Matching Relation. A reduction \(\pi :w\overset{*}{\hookrightarrow }\varepsilon \) naturally defines a matching relation between positions of w: Two positions are related if they are cancelled using \((\text {R3}^{\prime })\) (after possibly being transported using \((\text {R1}^{\prime })\) and \((\text {R2}^{\prime })\)). This binary relation on the set of positions of w, induced by \(\pi \), is called the matching relation.

Scope Boundedness. We are now ready to formulate the notion of scope boundedness. We say that \(w\in X_\varGamma ^*\) is k-scoped if there exists a greedy reduction \(\pi :w\overset{*}{\hookrightarrow }\varepsilon \) such that: for any two matched positions i and j, there are at most \(k-1\) contexts strictly between the contexts of i and j that belong to the same weak dependence class as i and j. It is an easy exercise to observe that in the special case \(\varGamma =\textsf {MP}_{r,s}\), this notion coincides exactly with the original notion of scope boundedness.

This leads to the problem of bounded scope reachability for valence systems over \(\varGamma \), briefly \(\mathsf {BSREACH}(\varGamma )\):

  • Given A valence system \(\mathcal {A}=(Q,T)\), \(s,t\in Q\), and \(k\ge 0\) (encoded in unary)

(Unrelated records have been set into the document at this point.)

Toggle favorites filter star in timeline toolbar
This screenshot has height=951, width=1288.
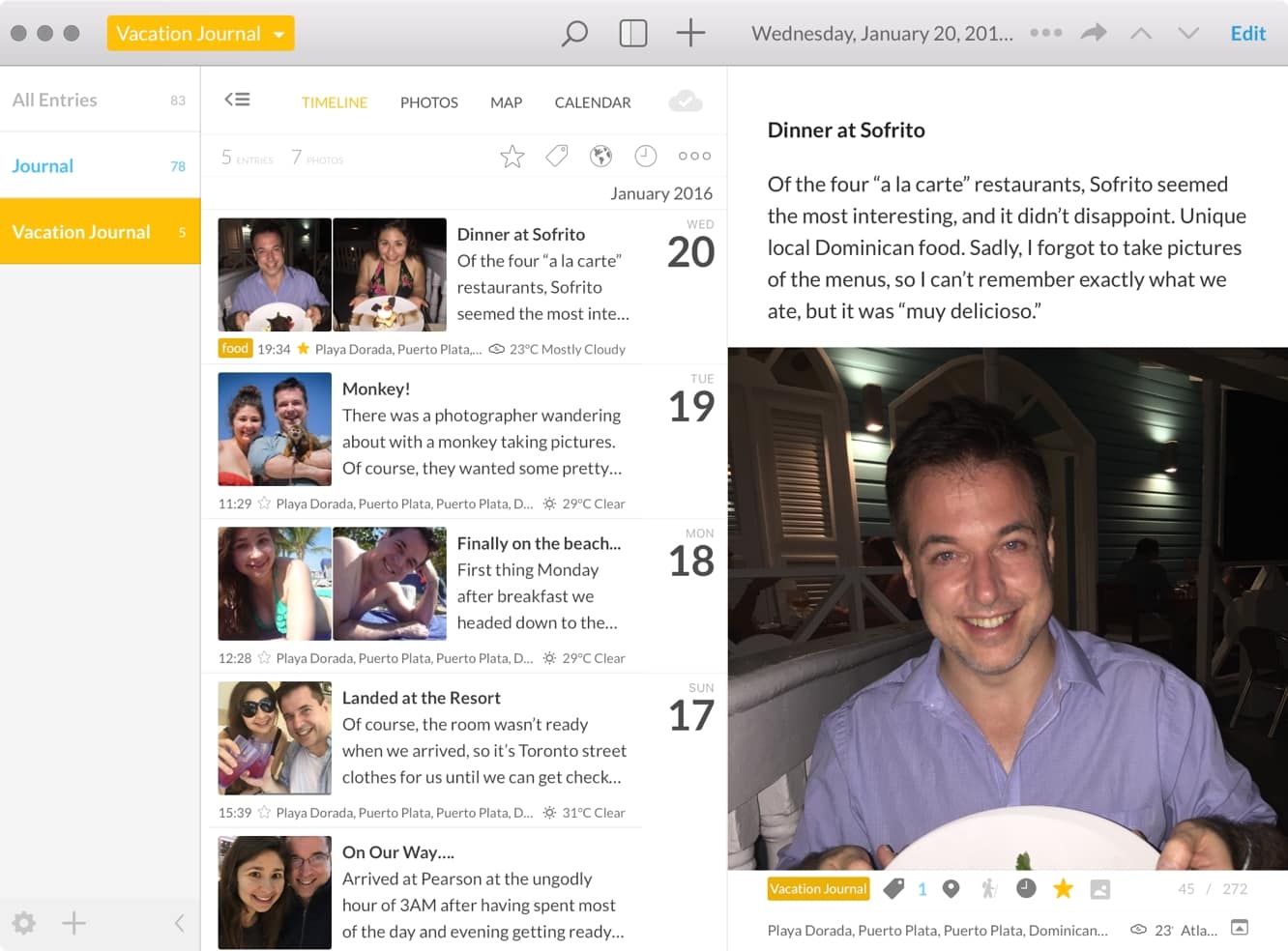(512, 156)
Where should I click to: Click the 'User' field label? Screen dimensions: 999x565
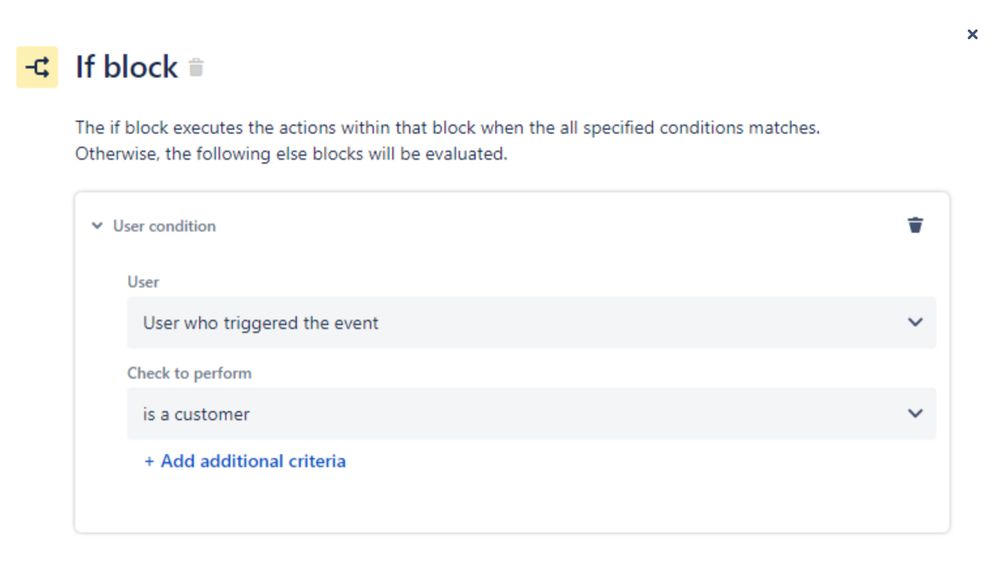click(143, 282)
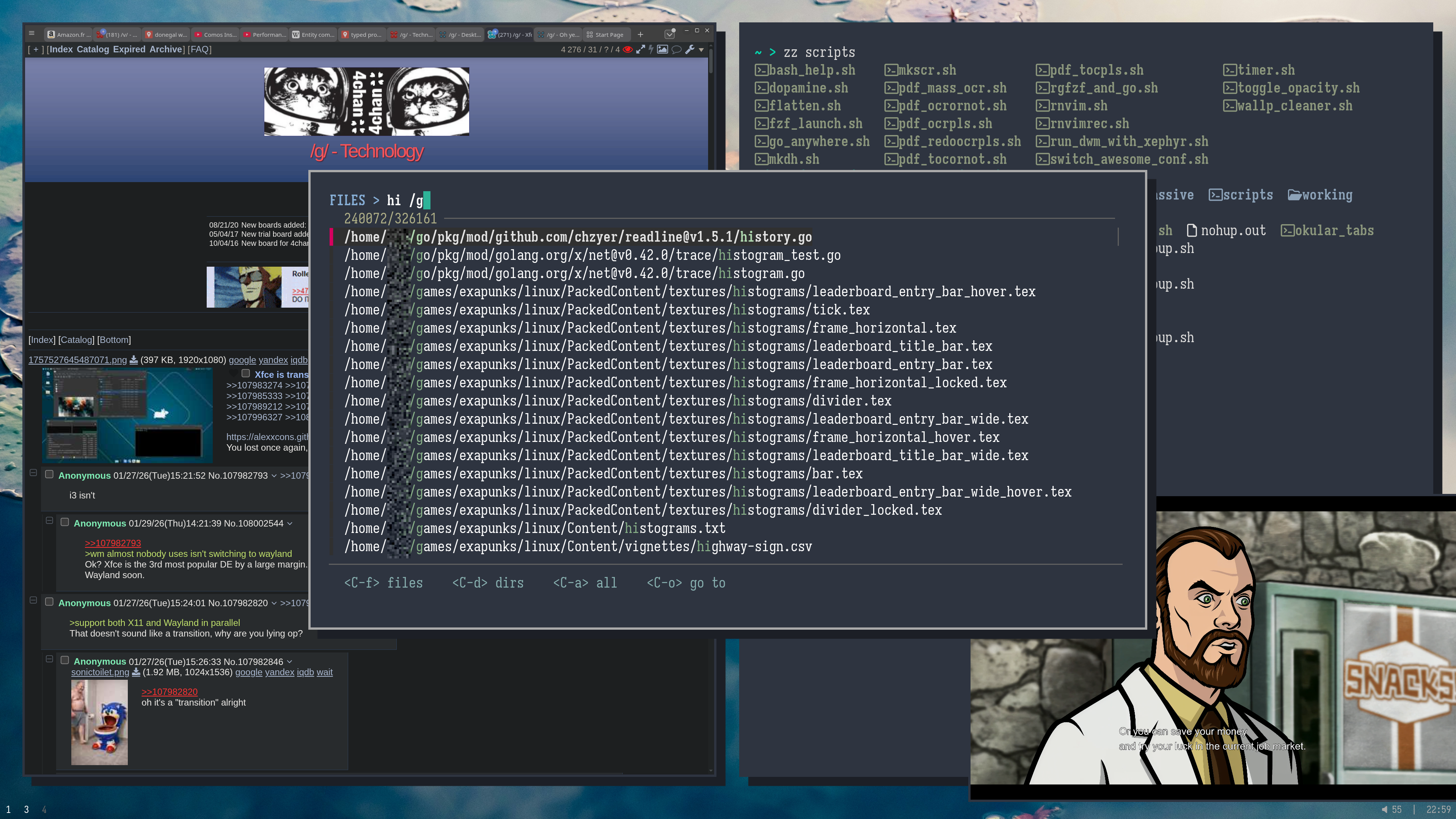
Task: Tick checkbox for post No.107982793
Action: click(49, 475)
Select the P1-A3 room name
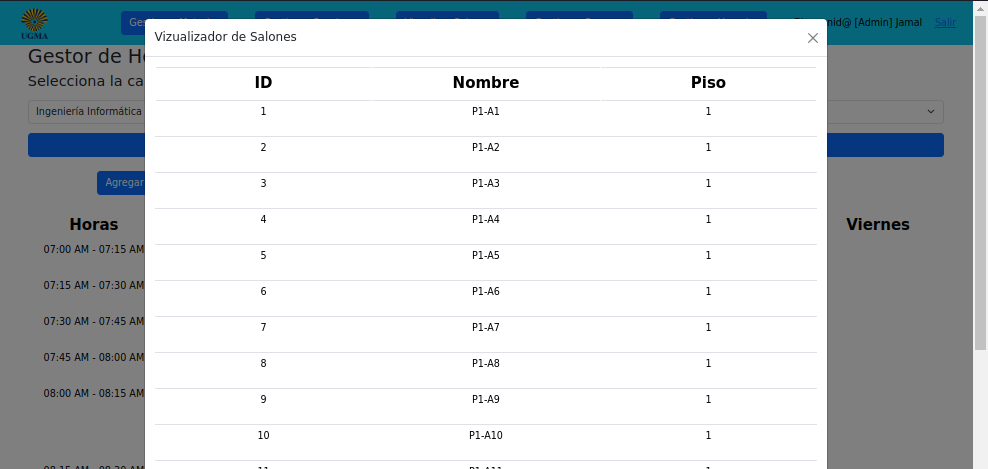The width and height of the screenshot is (988, 469). [486, 183]
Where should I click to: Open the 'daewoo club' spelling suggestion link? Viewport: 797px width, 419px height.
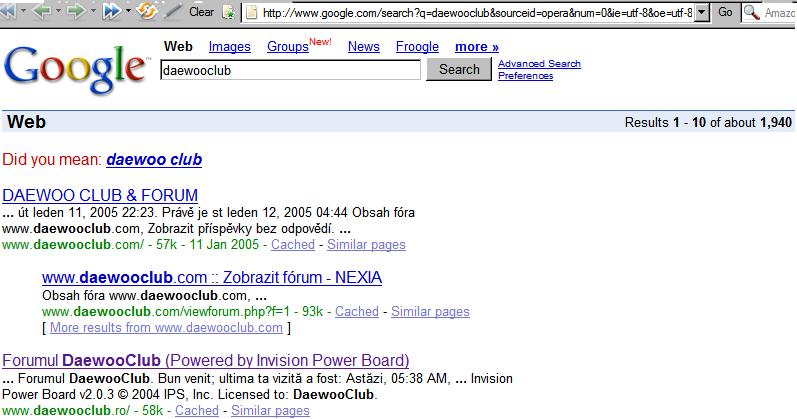pos(154,160)
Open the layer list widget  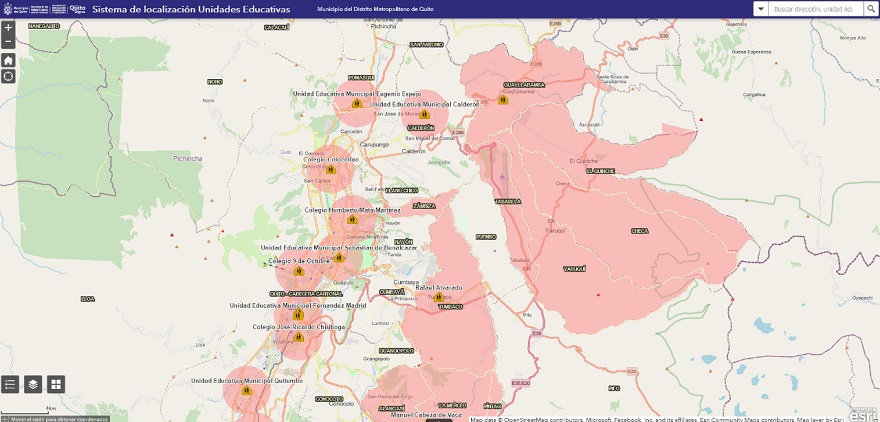point(33,384)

  • Question Is there a k-scoped \(w\in X_\varGamma ^*\) with \((s,\varepsilon )\xrightarrow {*}(t,w)\) and \(w\overset{*}{\twoheadrightarrow }\varepsilon \)?

We will also consider the problem \(\mathsf {BSREACH}_k(\varGamma )\), where k is not part of the input, but fixed.

This notion of scope-boundedness does indeed yield decidable reachability for every graph. Moreover, in contrast to the case of bounded contexts, the complexity landscape is well understood.

Theorem 6.1

([34]). Let \(\varGamma \) be a graph. Then \(\mathsf {BSREACH}(\varGamma )\) is

  1. 1.

    \(\textsf {NL}\)-complete if \(\varGamma \) has at most one vertex,

  2. 2.

    \(\textsf {P}\)-complete if \(\varGamma \) is an anti-clique with \(\ge 2\) vertices,

  3. 3.

    \(\textsf {PSPACE}\)-complete otherwise.

Note that the complexity of \(\mathsf {BSREACH}\) is always \(\textsf {PSPACE}\), except for those cases where scope-bounded reachability is merely classical reachability in one-counter machines (namely, the first case above) or in pushdown automata (the second case). Therefore, the paper [34] also studies the case of fixed k.

Theorem 6.2

([34]). Let \(\varGamma \) be a graph and \(k\ge 1\). Then \(\mathsf {BSREACH}_k(\varGamma )\) is

  1. 1.

    \(\textsf {NL}\)-complete if \(\varGamma \) is a clique, and

  2. 2.

    \(\textsf {P}\)-complete otherwise.

Since the complexity is well-understood for individual graphs, the paper [34] also studies the case where \(\varGamma \) is part of the input, and drawn from a class of graphs. It then gives partial results on the complexity landscape in terms of the possible graph classes. In this setting, the are many cases where the complexity is not understood yet. We refer to [34] for details.